ぼくは、「あのひとは、どうだ。」と、ことばにすることが、けっこうすきだ。しかし、技術がないものだから、単なるウワサ話になってしまいそうになるので、極力さけてきた。本当は、あのひとのことをことばにすることで、自分のことを、外堀をうめていく感じで、表現したいのだ。

この意味で、エスノグラフィーという方法には、興味がある。相手を傷つけずに、相手のことを、ただしく、ことばにする方法を手にいれたい。

相手にあたえる印象と自分の本心とのギャップ

「ひとの群れにまぎれて、すごす」ということを訓練してきたことが、かえって、あだとなっているかもしれない。

「あいさつはきちんとする」とか、「会話のときは適度に相づちをうつ」とか、そういうことを訓練してきたので、身にしみついている。
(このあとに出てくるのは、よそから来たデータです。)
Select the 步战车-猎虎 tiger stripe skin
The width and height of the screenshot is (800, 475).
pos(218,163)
また、他者とまともに会話をできるようになりたいとおもい、ディベートだったり、いろいろと訓練もしてきた。

ひとのなかにいても、できるだけ挙動不審みたいにならないように、そして、Peopleになれるようにと、おもって、以上のことをやっていた。

努力したおかげで、いろいろと、そつなくできるようになってしまったので、初対面のときなど、「ひとあたりがいい。ちゃんとしている。」という印象をあたえることができるようになった。
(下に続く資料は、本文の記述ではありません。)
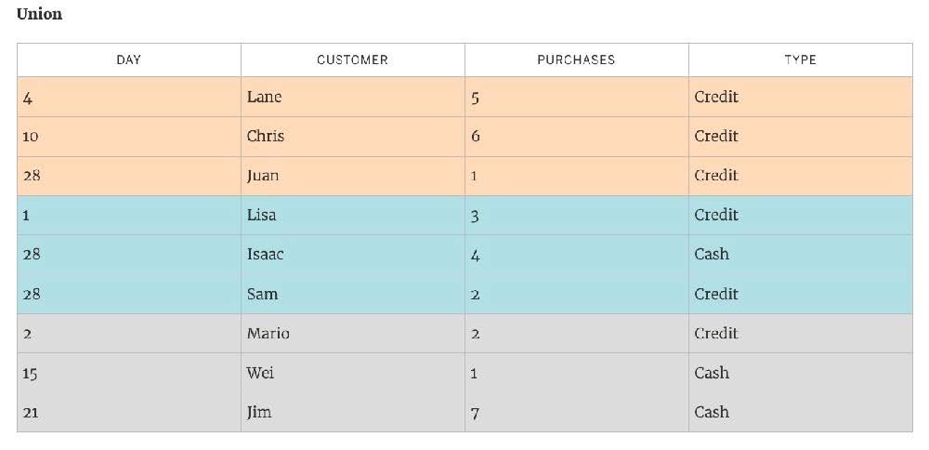The image size is (929, 450).
Task: Select the Mario customer cell
Action: tap(352, 333)
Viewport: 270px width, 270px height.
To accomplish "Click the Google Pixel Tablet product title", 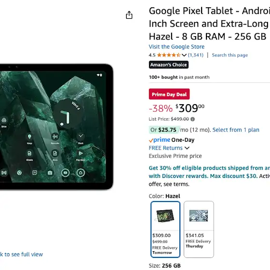I will click(x=209, y=24).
しかし、あいかわらず、こころのなかでは、人間への恐怖や社会不適合など、そういう不安や問題にしばられている。

訓練して身につけた技術によって、他者にあたえる印象や評価が、内的な実体とは、かけはなれたことになっている。これは多少、問題があると感じている。これでは、本当にてきないことをできないといえない。

ぼくの問題をまわりの人間(社会的)に、認識してもらうためには、あるいは、常日ごろから、ムスッとしていたり、ろくに返事もしないような人間になる方がよいのだろうか?いや、バカなことをおもいついた。そんなわけがあるか。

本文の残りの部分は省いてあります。